1. Weak steering (You can push on the rudder but not much happens and you have to use a lot of brake to steer. Often the weakness is one direction only.) The early Cessna steering rod springs were designed such that if the rudder pedal was pushed hard in one direction while the nose gear was pointed all the way the other direction and had some resistance to moving such as soft ground or snow, the spring could be compressed to an extent that it would be permanently shortened leaving it weak. McFarlane has redesigned the spring so this cannot happen.
2. More or less than 1.2 inches of free play movement or inconsistent free play of the steering rod shaft is present. The spring is retained by a washer that was stop swaged into the steering rod housing. During an overload, such as extra hard pedal force applied with the nose wheel pointed all the way in the opposite direction and restricted or undetected damage from a previous hard landing, the spring retaining washer can be deformed and forced past the swaged stop. This will result in inconsistent free play and erratic function of the steering rod shaft as the washer passes past its designed swaged stop in both directions. The rudder rigging in flight might also be inconsistent. This is a dangerous situation that results in inconsistent steering and the steering rod must be replaced. McFarlane has redesigned the washer and shaft machining to prevent the washer stop failure.

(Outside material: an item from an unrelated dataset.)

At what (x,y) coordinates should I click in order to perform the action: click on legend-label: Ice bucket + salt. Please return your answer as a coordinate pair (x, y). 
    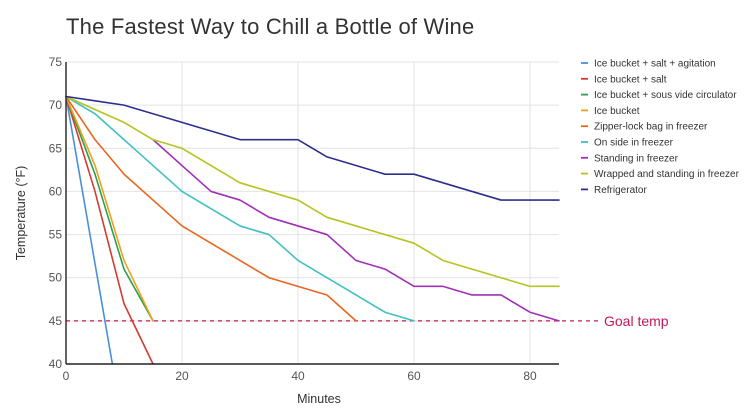
    Looking at the image, I should click on (630, 80).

3. Rust and corrosion can make the steering rods unreliable. The steering rods get water and contaminates from the runway that the nose tire throws at them. The fit of the shaft into the bushing that is swaged into the housing is not a precision fit. This can allow internal contamination, moisture, and salt that will rust the springs and steel housing interior, leaving the components weak and subject to failure. Red rust streaking on the shaft exit area or bubbling of the exterior paint indicate corrosion failure. The McFarlane steering rods are made from 304 stainless steel and have a special corrosion preventative and lubricating coating on the springs to fight against corrosion and wear.
4. Wear of the shaft and bushing is caused by steering movement and aerodynamic pulse vibrations created by the rotating propeller. This wear can be detected as looseness of the shaft in the end bushing. Some wear is acceptable.